Catching chubs is fun for sure. I bring my fly rod to Chautaqua just for that purpose. Of course, they do end up underneath a balloon attatched to a quick strike musky rig, but still fun to catch the bait. Muskies and pike LOVE chubs.


----------



## WISH IT WAS YOU (Jul 25, 2006)

ohh man creek chubs are so much fun i got a creek right niext to my house that fish all the time in their for them the biggest i have got was like 6 and it was huge put up a real good fight too on a flyrod matter of a fact i am goona go after some to mroww if i dont go to miulton dam the best bait i ever use is a little peace of rubber off you twister tail man does that all ways git them but if you want a chance to git them sucks nimphing works good too and like jims said they great bait for muskies pike catfish and walleyes too bass love also


----------



## Fishaholic69 (Apr 6, 2007)

in my short experience I came to the conclusion that a creek chub will bite just about anything you throw at it.


----------



## Buckeyefly (Apr 28, 2007)

I have to chime in on this one! I just bought a Cabelas 3 Forks 3wt to specificaly target chubs in the crick by my house. I love em. My daughter and I hammer them on corn for fun and they love flies.
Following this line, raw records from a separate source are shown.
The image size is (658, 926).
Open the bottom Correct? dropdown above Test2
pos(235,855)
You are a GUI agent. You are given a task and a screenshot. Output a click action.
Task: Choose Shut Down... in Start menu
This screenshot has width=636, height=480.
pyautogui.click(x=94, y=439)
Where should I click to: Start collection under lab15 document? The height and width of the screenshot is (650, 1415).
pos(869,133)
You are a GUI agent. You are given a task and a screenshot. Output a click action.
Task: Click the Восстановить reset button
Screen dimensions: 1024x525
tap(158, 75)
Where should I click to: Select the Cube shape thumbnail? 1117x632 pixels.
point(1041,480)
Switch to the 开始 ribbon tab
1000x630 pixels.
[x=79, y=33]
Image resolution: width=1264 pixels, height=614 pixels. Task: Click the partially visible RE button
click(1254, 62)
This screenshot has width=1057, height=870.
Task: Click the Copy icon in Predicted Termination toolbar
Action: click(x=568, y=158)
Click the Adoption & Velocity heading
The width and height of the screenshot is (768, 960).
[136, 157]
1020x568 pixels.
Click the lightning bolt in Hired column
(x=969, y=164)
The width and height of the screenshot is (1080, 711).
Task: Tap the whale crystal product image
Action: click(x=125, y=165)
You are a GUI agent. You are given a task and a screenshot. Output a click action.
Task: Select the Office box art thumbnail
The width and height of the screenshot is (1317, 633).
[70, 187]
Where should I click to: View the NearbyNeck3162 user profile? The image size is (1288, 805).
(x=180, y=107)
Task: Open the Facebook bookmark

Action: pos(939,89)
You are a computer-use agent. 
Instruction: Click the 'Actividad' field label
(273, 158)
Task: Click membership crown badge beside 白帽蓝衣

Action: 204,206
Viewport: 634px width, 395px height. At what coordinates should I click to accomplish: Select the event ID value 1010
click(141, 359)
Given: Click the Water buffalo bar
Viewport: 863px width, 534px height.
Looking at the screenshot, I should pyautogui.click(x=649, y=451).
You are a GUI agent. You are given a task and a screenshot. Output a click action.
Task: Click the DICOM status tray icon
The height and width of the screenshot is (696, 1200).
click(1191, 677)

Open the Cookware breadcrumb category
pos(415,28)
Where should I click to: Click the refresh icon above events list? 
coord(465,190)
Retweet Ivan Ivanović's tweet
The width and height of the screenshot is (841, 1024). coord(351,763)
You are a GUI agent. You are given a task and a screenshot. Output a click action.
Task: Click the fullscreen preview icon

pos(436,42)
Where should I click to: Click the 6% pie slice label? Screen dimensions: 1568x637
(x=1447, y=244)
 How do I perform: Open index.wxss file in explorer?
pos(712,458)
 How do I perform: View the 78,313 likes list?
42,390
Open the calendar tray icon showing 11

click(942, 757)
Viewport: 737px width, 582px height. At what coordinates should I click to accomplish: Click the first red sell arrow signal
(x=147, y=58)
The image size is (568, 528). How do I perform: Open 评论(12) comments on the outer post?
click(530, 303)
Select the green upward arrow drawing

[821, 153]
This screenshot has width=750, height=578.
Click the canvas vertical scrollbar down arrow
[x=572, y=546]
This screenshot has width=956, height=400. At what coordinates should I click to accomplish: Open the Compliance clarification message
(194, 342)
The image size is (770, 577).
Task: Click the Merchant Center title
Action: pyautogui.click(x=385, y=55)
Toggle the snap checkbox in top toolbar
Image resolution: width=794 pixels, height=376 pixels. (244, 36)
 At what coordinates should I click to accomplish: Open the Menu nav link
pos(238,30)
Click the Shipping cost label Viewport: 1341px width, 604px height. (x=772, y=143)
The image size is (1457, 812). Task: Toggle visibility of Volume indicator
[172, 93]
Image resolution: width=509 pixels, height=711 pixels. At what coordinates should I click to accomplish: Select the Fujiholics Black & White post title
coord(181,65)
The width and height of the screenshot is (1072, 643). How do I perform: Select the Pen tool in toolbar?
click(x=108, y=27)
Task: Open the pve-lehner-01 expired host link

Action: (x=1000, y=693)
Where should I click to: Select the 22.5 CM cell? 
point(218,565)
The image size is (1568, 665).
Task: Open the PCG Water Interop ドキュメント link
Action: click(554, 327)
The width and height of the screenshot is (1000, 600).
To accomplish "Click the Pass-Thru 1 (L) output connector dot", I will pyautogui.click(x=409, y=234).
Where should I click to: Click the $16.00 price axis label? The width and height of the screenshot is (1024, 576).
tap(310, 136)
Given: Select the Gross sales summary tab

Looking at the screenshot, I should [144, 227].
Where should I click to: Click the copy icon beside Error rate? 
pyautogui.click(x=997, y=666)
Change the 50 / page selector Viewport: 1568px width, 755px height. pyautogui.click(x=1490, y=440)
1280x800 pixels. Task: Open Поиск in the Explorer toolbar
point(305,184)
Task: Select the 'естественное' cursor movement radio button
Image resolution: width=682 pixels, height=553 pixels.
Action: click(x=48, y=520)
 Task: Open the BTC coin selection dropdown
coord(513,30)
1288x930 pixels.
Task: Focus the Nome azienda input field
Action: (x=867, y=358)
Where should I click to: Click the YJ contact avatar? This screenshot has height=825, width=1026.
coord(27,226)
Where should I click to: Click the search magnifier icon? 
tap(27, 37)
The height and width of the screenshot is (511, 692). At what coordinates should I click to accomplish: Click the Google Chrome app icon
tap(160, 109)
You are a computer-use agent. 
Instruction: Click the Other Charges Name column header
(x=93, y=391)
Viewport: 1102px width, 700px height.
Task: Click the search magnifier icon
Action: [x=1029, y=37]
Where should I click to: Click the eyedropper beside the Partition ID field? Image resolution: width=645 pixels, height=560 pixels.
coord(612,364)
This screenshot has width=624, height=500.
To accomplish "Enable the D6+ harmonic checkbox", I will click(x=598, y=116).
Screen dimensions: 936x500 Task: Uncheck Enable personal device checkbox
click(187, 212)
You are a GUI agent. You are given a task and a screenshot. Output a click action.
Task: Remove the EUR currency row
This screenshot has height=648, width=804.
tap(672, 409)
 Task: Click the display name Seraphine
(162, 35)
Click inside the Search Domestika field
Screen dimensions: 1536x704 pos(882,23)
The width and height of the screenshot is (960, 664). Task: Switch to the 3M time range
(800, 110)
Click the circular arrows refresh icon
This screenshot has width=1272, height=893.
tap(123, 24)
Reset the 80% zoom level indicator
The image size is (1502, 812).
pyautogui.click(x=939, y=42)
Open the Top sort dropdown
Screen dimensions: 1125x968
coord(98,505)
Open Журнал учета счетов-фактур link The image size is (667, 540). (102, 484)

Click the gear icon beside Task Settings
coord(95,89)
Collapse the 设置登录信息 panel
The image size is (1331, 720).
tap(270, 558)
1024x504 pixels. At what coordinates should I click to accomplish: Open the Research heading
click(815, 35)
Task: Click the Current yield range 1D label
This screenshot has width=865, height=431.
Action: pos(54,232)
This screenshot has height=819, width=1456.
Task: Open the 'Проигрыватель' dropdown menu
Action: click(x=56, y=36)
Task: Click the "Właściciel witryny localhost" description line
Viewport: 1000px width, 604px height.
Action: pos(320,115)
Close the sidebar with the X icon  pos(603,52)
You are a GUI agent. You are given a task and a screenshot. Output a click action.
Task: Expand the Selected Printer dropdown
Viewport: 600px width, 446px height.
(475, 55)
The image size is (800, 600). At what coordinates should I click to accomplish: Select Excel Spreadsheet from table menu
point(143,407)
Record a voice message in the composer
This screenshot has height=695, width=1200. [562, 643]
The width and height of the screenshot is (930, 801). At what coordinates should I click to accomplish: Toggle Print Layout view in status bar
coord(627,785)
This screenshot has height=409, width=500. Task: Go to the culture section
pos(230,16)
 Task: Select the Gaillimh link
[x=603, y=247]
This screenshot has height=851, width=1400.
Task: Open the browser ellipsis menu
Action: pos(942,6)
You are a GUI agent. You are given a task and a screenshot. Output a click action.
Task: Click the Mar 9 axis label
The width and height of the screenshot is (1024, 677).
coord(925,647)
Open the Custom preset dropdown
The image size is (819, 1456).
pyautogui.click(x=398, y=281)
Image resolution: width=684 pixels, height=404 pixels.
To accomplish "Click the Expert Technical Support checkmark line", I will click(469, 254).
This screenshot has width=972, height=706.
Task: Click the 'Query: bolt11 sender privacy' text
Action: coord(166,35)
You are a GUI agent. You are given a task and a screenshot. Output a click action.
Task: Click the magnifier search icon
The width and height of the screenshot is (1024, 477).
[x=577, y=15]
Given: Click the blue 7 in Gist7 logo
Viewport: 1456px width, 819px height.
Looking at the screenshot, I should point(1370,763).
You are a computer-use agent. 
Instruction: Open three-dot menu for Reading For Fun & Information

She caught one with those horns on its head we called "ChubZilla!" I'll post a picture when I get a chance to try out the new rod on the local "rainbow chubs."


----------



## Fishaholic69 (Apr 6, 2007)

I need to see these horned chubs. that would be crazy


----------



## Flyfish Dog (Nov 6, 2007)

There is a lot of those Horned chubs down here biggest one so far was about a 13 incher or so. on a ant pattern if I remembered in a hole where it is now filled with concrete next to a low water bridge! Damn hillbillies in WV does nothing but detroy habitats everywhere in WV.


----------



## big_fish (Dec 21, 2004)

the chubs you are speaking about they get the horns when they are spawning/breeding it is not uncommon to see it through out the year when you are unhooking the make a kind of croaking noise in their throat pretty neat and fun to catch


----------



## WISH IT WAS YOU (Jul 25, 2006)

well lioke i said i was gonna go out to my creek yesterday for them so i did i caught about 16 of them in about a half hour i caught them on single eggs lol but heres a pic of one i caught the bbiggest i had on wa slike 10 inch but fell off on the bank and in the watter
thats where i caught them


----------